Medical abortion has helped increase access for women under nine weeks gestation. However, we can and must do better at increasing the number of registered prescribers. Currently, GPs wanting to provide medical abortion are required to become certified prescribers, by completing a free online training course. O&Gs are not required to complete the course to become certified prescribers.
Providing both surgical and medical abortion services in each state and territory is important. While this is happening to a varying degree, there is, at the time of going to print, no readily accessible surgical provision in Tasmania, limited medical abortion provision in the ACT and limited surgical provision in the Northern Territory.
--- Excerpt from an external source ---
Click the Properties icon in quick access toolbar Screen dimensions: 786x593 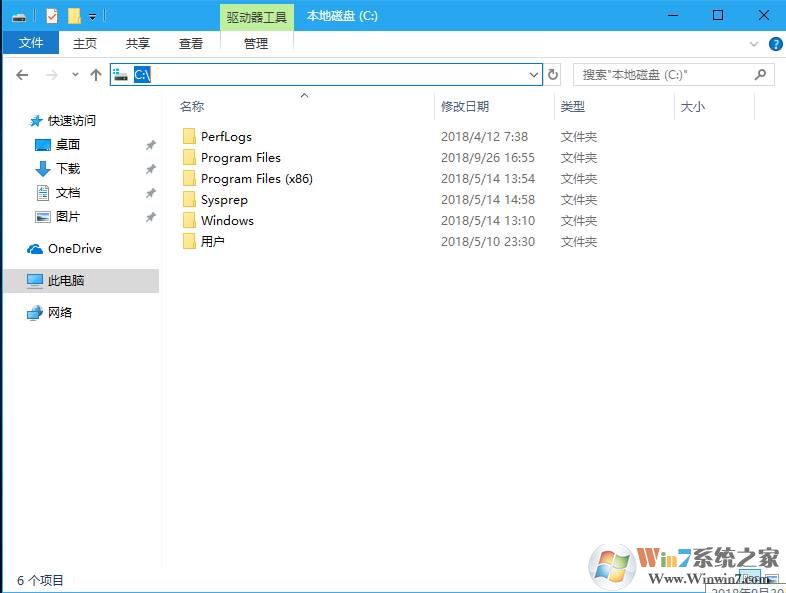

Patchwork laws and regulations, particularly those governing gestational limits, are not only confusing, they also limit a woman’s ability to access abortion services in her state or territory. Having uniform higher gestational limits (for example, up to 24 weeks), could decrease the need for travel. At the same time, we need a larger workforce in abortion care that can provide both services competently and confidently in their home states. This requires consistent national training in abortion care for clinicians.
Addressing stigma around abortion is exceptionally challenging given some of the deeply entrenched beliefs. Australia is, however, a progressive society in a number of ways, so it is important that we tackle the social stigma around abortion. This starts with viewing it for what it is: a common and important health procedure that is necessary for many women in our community.
While this article has dealt with the issue of physical access, the findings of the research tie into the need for greater public provision of abortion care across Australia. Public funding of termination services is patchy and provides uneven access, where some parts of the country have reasonable access, while others have little to no public access. Where a woman lives should not determine her accessibility to a publicly funded service. Ultimately, the fairest way to remedy this is to move state funding of abortion care to the Federal Government and deliver services under the banner of primary healthcare. This will drive reforms at state and territory level and make it less confusing for women. Shifting the funding will also create an opportunity to collect uniform data for epidemiological, policy development and service delivery planning purposes.